Child labour is a serious hindrance to the social and economic development of the nation. Children employed
in various sectors fail to urge the required education, virtually forced to steer a lifetime of hardship and
poverty. It also affects the overall health of a child, as children get exhausted easily and are not physically fit
to work for longer duration under difficult conditions. Children employed in glass and firecracker industries
work not just for longer hours but also under hazardous conditions, seriously compromising their health. They
are continuously exposed to toxic gases and substances resulting in various skin and respiratory ailments.

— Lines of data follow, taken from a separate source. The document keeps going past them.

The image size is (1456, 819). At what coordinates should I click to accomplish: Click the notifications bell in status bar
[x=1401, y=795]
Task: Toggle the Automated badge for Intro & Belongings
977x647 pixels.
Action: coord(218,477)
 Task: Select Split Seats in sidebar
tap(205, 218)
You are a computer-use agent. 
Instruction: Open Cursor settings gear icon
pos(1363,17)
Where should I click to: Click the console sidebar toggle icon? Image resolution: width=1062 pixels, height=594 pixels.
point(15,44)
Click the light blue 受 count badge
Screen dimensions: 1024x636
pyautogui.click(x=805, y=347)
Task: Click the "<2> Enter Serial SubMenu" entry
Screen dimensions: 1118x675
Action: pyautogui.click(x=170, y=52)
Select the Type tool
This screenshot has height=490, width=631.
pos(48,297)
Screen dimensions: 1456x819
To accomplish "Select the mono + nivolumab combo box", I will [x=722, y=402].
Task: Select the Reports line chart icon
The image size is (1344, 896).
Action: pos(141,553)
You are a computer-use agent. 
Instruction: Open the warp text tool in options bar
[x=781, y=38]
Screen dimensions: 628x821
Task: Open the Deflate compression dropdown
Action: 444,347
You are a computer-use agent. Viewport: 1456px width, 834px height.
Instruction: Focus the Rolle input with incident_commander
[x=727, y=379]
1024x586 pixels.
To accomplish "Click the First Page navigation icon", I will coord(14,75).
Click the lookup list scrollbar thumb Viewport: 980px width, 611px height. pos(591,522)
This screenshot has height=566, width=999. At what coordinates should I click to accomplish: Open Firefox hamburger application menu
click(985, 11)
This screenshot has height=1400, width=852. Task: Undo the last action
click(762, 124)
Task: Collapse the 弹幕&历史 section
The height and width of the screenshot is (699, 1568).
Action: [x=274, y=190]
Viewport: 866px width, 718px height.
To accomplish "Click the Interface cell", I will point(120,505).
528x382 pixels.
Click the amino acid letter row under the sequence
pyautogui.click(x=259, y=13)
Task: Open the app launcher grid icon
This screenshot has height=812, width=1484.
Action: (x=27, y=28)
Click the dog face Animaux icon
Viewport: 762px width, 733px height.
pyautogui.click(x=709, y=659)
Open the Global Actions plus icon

There should be a new approach that puts people and the work they do at the centre of economic and social
policy and business practice: a human-centred agenda for the future of work.
This agenda focuses on three pillars of action. First, it means investing in people‟s capabilities, enabling them
to acquire skills, reskill and up-skill and supporting them through the various transitions they will face over
their life course. Second, investing within the institutions of labour to make sure a way forward for work with
freedom, dignity, economic security, and equality. Third, investing in decent and sustainable work and
shaping rules and incentives so on align economic and policy and business practice with this agenda. By
harnessing transformative technologies, demographic opportunities, and therefore the green economy, these
investments are often powerful drivers of equity and sustainability for this and future generations.